Staande
Openbaring 7:9b
„Staande voor de troon en voor het Lam, bekleed zijnde met lange witte klederen, en palmtakken waren in hun handen.”
”Staan” is een uitdrukking die ontleend is aan de priesters in het heiligdom, van wie uitdrukkelijk gezegd wordt dat de Heere hen had afgescheiden om voor Zijn aangezicht te staan, om Hem te dienen (Deut. 10:8). Zo zouden de gezaligden in de hemel hier voorgesteld worden als verheerlijkte priesters. Daarmee komen de witte klederen en het dienen van God in Zijn tempel, genoemd in vers 15 van ons teksthoofdstuk, geheel overeen.

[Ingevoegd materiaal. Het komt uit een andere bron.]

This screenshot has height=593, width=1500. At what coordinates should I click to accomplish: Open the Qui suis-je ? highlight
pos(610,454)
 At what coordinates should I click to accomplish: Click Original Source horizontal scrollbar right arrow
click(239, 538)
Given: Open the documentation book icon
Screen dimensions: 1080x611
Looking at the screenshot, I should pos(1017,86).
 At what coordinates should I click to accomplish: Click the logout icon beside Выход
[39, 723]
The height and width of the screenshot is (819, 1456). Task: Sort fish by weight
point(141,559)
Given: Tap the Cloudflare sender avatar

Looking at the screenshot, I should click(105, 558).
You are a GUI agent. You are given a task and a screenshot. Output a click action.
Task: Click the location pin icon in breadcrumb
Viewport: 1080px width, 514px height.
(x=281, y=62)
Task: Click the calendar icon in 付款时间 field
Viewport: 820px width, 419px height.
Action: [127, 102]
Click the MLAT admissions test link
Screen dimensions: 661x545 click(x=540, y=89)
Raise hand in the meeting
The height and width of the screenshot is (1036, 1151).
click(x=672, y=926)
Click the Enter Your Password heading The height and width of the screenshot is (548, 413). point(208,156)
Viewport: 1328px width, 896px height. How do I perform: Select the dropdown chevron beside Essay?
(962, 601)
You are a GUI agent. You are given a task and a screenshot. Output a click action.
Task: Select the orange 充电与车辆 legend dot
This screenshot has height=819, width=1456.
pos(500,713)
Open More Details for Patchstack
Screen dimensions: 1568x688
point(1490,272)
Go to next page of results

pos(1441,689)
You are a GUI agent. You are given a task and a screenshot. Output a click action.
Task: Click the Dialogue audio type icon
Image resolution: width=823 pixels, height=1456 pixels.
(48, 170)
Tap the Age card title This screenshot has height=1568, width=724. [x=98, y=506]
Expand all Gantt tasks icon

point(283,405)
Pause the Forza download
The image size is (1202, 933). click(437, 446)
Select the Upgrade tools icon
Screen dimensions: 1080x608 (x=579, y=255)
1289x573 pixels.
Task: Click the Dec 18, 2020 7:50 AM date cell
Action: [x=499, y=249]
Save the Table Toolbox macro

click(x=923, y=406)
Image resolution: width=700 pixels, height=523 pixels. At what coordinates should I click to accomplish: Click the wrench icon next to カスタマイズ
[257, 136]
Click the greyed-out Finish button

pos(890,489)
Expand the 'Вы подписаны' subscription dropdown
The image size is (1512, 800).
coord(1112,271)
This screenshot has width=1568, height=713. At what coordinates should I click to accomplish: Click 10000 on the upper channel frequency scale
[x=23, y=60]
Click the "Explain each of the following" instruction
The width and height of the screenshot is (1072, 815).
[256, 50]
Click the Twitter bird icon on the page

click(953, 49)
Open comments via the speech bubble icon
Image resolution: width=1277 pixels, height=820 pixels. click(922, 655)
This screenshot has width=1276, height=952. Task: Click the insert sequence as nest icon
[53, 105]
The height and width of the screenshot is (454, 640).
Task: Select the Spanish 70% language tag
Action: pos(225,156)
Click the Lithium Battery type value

De uitdrukking ”staan” is ook ontleend aan dienstknechten, die dicht bij hun heer behoren te staan om daardoor hun dienstvaardigheid uit te drukken. Zo zei de koningin van Scheba (1 Kon. 10:8): „Welgelukzalig zijn uw mannen, welgelukzalig deze uw knechten, die gedurig voor uw aangezicht staan, die uw wijsheid horen!”
Zo wordt deze manier van spreken ook op de engelen in de hemel overgebracht: „Duizendmaal duizenden dienden Hem en duizendmaal tienduizenden stonden voor Hem” (Dan. 7:10; Luk. 1:19).
Zo past dit woord ook heel goed bij de gezaligden. Dit staan voor de troon drukt uit: de bijzondere nabijheid van de Heere God.